## Exercise aim
Reproduce the records below exactly; the images should not appear.

## Recorded data
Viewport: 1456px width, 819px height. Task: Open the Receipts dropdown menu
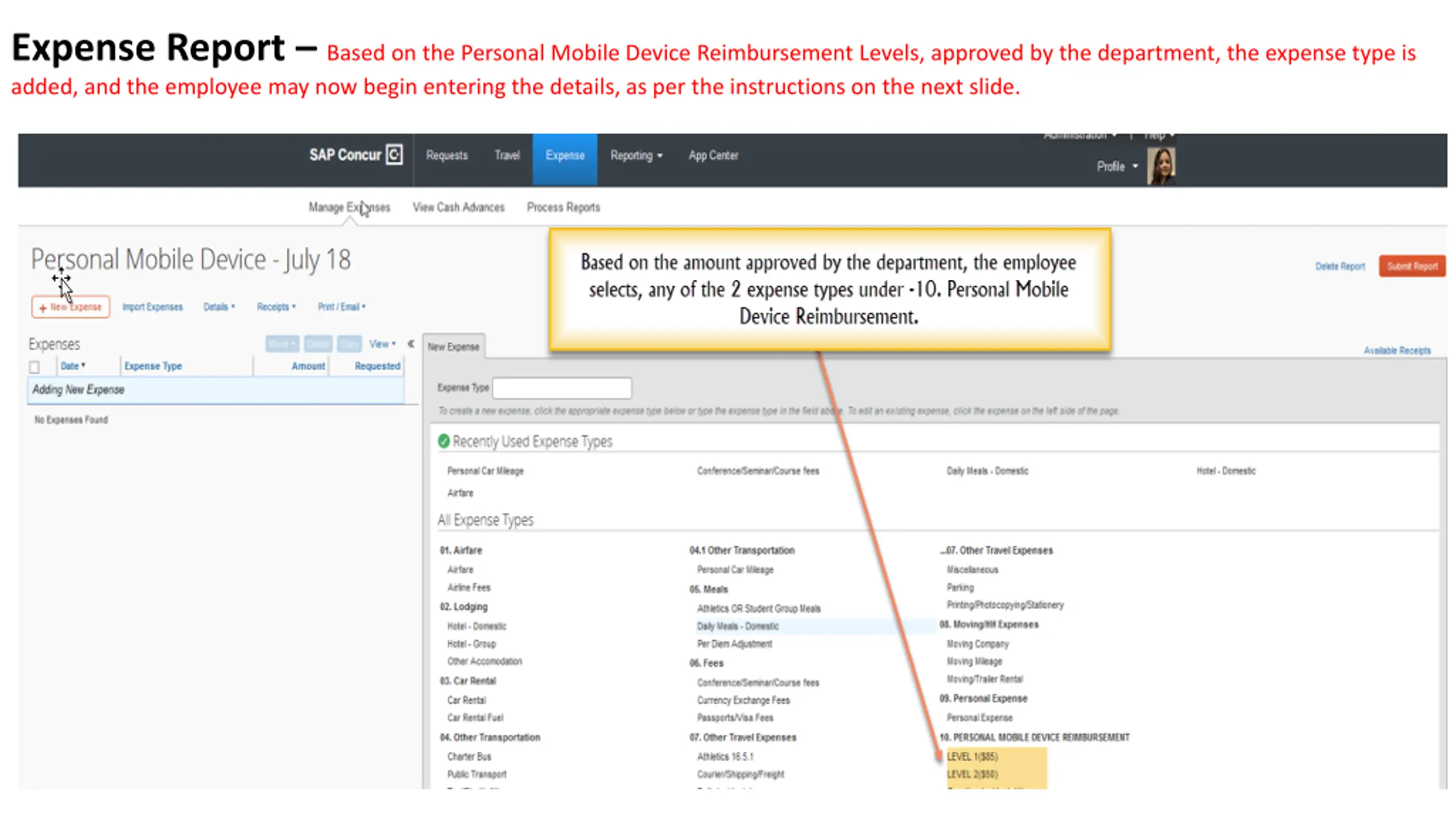(276, 307)
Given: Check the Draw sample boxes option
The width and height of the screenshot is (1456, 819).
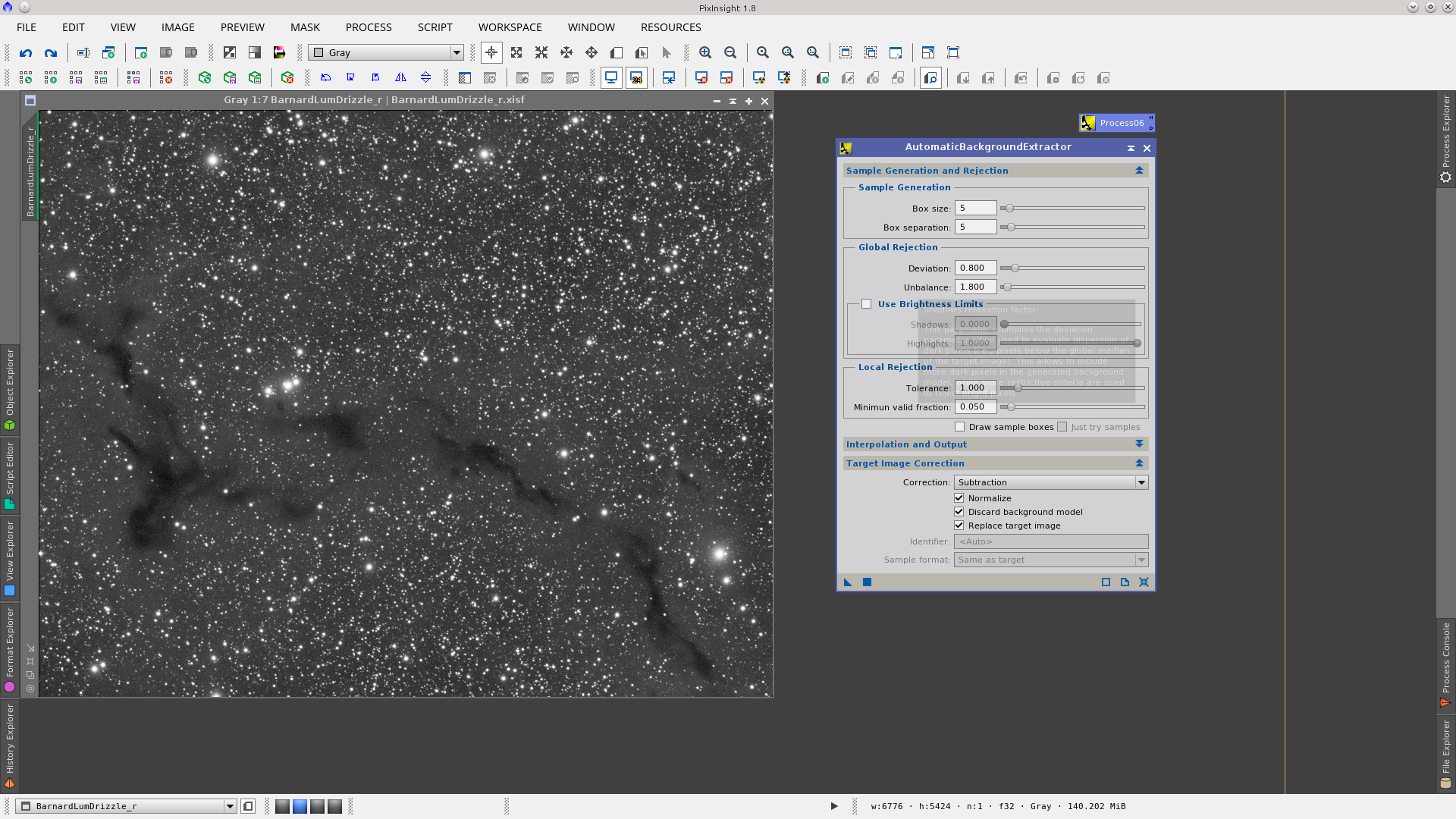Looking at the screenshot, I should click(959, 427).
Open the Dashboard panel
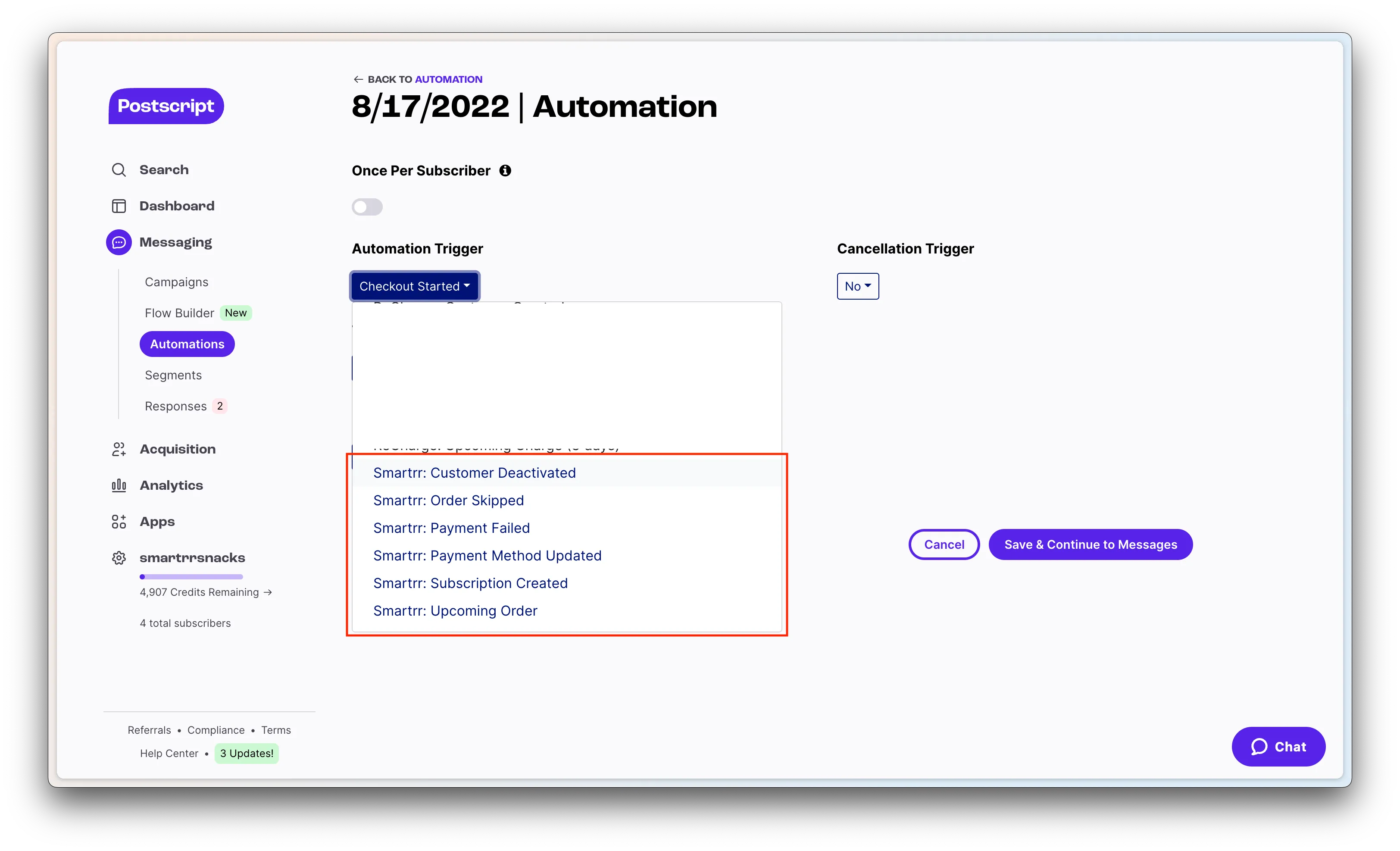1400x851 pixels. pos(176,205)
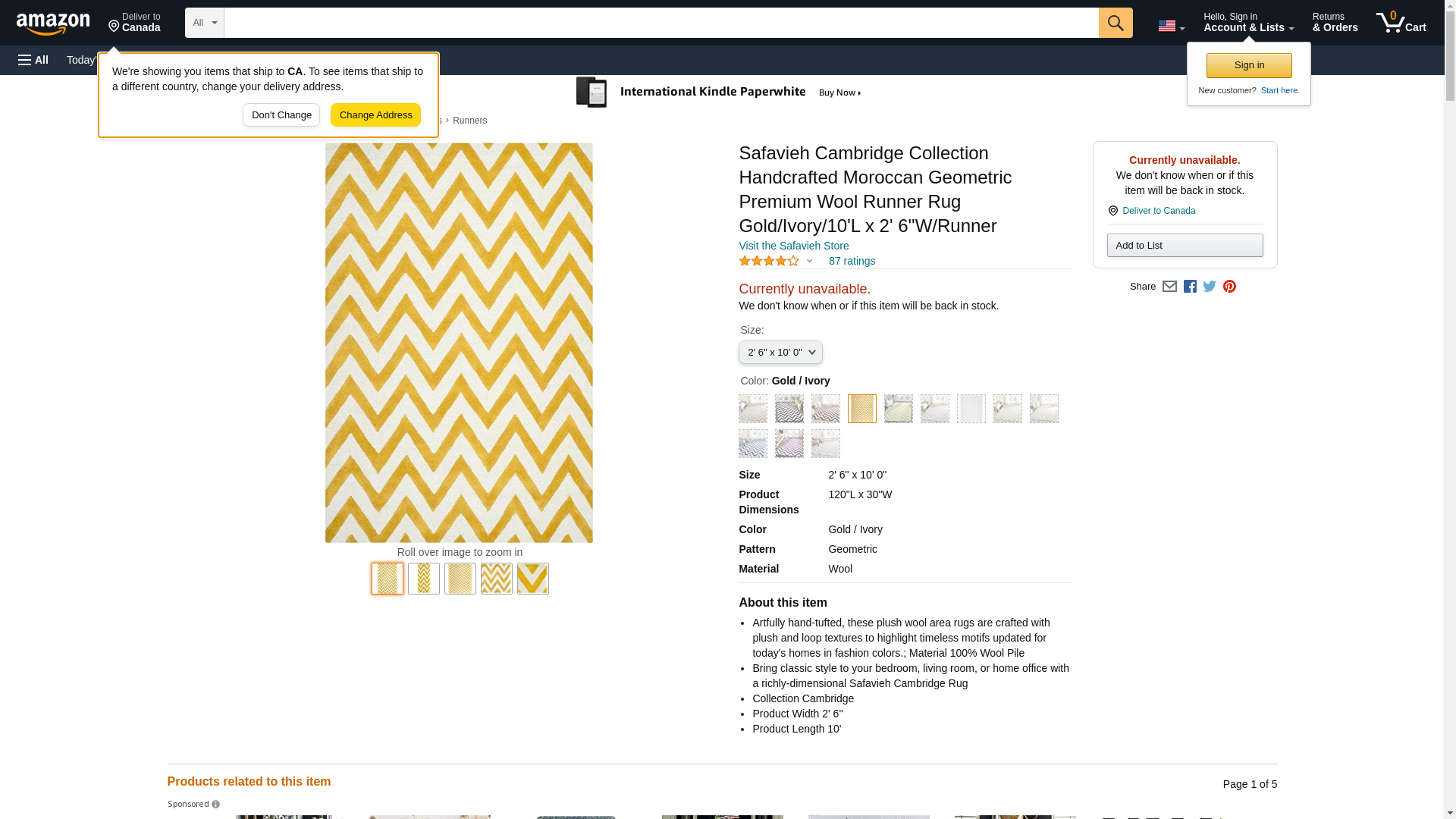Screen dimensions: 1456x819
Task: Open the shopping cart icon
Action: coord(1400,23)
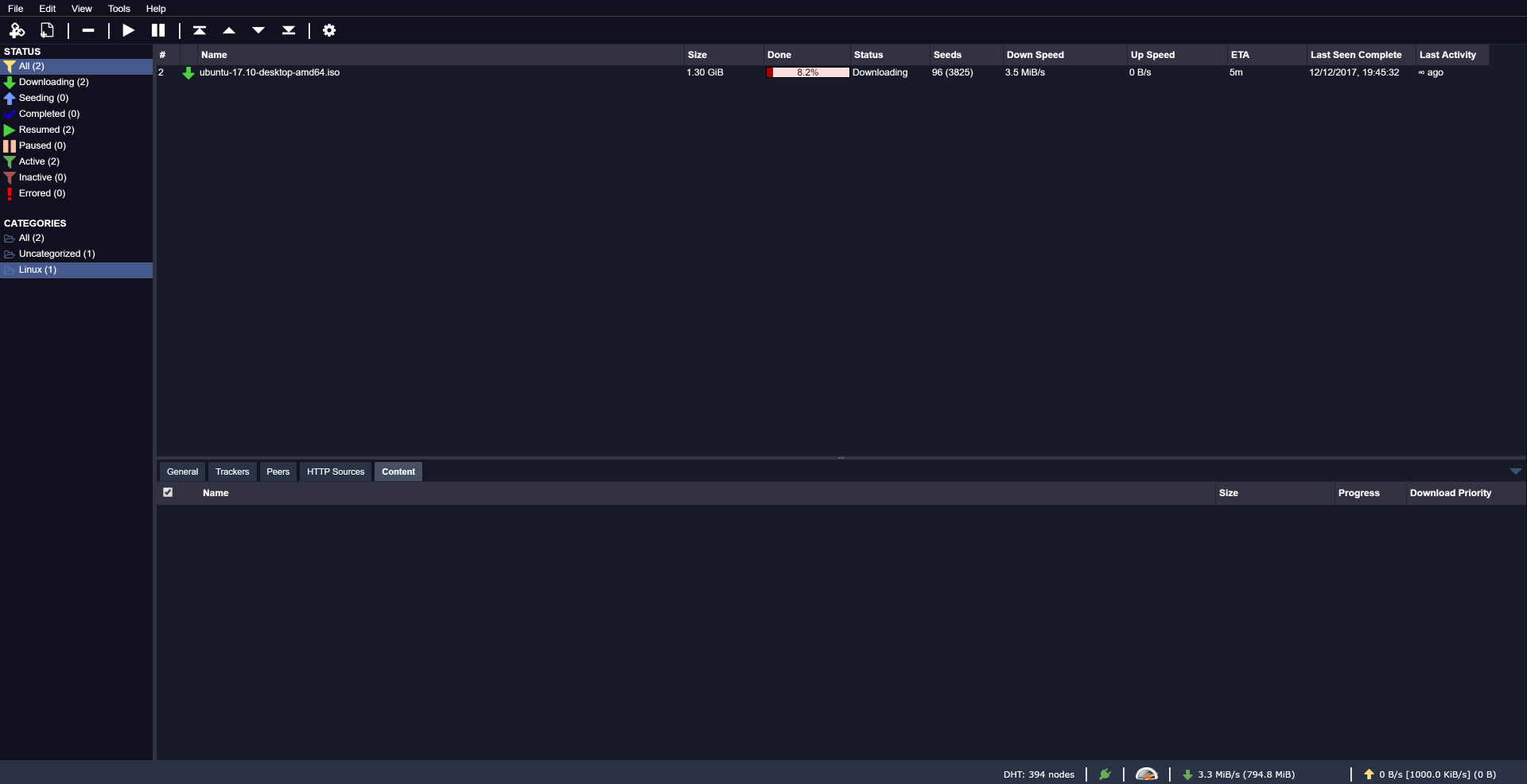Move torrent to top of queue
The image size is (1527, 784).
point(199,30)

## Completed task
Viewport: 1456px width, 819px height. Task: Open the Receipts dropdown menu
(276, 307)
Given: Check the Draw sample boxes option
The width and height of the screenshot is (1456, 819).
Looking at the screenshot, I should click(959, 427).
Open the Dashboard panel
1400x851 pixels. pos(176,205)
Screen dimensions: 1456x819
Task: Open the shopping cart icon
Action: coord(1400,23)
Move torrent to top of queue
The image size is (1527, 784).
point(199,30)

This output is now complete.